Eğitim reformunun hikâyesi çoğu zaman "eski bir gömleği yeni iplikle yamamak" gibidir. Her yıl yönergeler ve projeler çıkar, ancak pek çok politika sürdürülebilir sonuçlar yaratacak kadar uzun süre sürekli olarak uygulanmaz.

Taban düzeyinde, birçok okul aynı anda iki görevi üstleniyor: öğrencilere bilgi öğretirken aynı zamanda kayıtların, planların ve raporların peşinden "koşmak". Uzak bölgelerde öğretmenler hâlâ elektrik veya internet bağlantısı olmayan sınıflarda ders vermek zorunda kalırken, şehirlerde öğrenciler sınavlara girme, ek dersler alma ve resmi bir şekilde "uluslararası standartların peşinden koşma" baskısı altında. Tutarlılıktan yoksun aşırı dijital dönüşüm, öğretmenlerin uzmanlık alanlarına odaklanmak için zaman kazanmalarına yardımcı olmak yerine, okullar için bir yük haline geldi.

Bu sorunlar yalnızca teknik düzenlemelerle çözülemez. Eğitimin felsefeden müfredata, personelden finansal ve idari mekanizmalara kadar bir değer zinciri olarak görüldüğü sistemsel bir vizyona ihtiyacımız var. Eğitim felsefesi belirsiz kalırsa, öğretmenlere güvenilmezse, öğrenciler hâlâ yaratıcı özneler yerine "iletişim nesneleri" olarak görülürse, ne kadar yenilik yaparsak yapalım, yine de başlangıç ​​noktasına döneceğiz.

Vietnam eğitimine yönelik yeni bir vizyon, kendine güvenen, yaratıcı ve küresel entegrasyona muktedir Vietnam halkı yetiştirmeye odaklanmalıdır. Bu tür bir eğitim sadece "neyi" öğretmekle kalmaz, aynı zamanda "nasıl öğrenileceğini", "nasıl düşünüleceğini" ve "nasıl yaşanacağını" da öğretir. Okulun dört duvarı arasında sınırlı kalmaz, topluma, topluma ve işletmelere de uzanır; yaşam boyu öğrenme, insanlar için bir yaşam biçimi haline gelir.

14. Parti Kongresi'nin bu vizyonu hayata geçirmek için fırsatlar yaratması bekleniyor. Eğitim, ulusal kalkınma stratejisinin merkezine yerleştirildiğinde, ekonomiden bilime, kültürden ulusal savunmaya kadar tüm alanlar, yüksek kaliteli insan kaynaklarıyla beslenecektir. Eğitim, iktidar arzusunun sadece temeli değil, aynı zamanda itici gücüdür.

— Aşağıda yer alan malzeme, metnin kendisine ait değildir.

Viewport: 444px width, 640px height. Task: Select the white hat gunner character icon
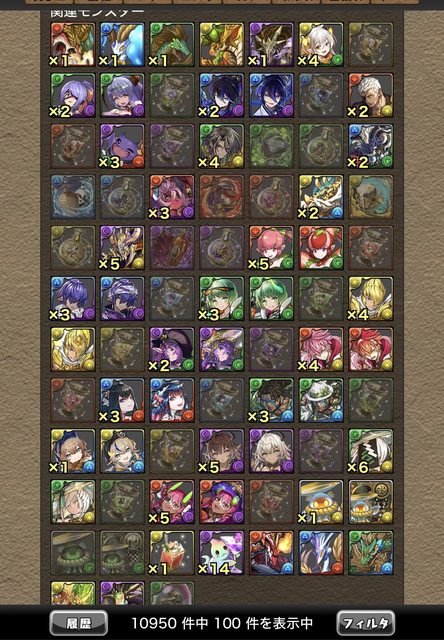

'Mezuniyet ve üniversite sınavlarının, sınavların azaltılması ve eğitim boyunca değerlendirmelerin artırılması yönünde yeniden düzenlenmesi' 14. Parti Kongresi Siyasi Raporu Taslağı'nda şu vurgu yapıldı: Çağdaş bir ulusal eğitimin inşası, ulusal kalkınma için acil bir gerekliliktir; çünkü bu, yüksek kaliteli insan kaynağı yetiştirir, rekabet gücünü artırır ve yenilikçiliği teşvik eder.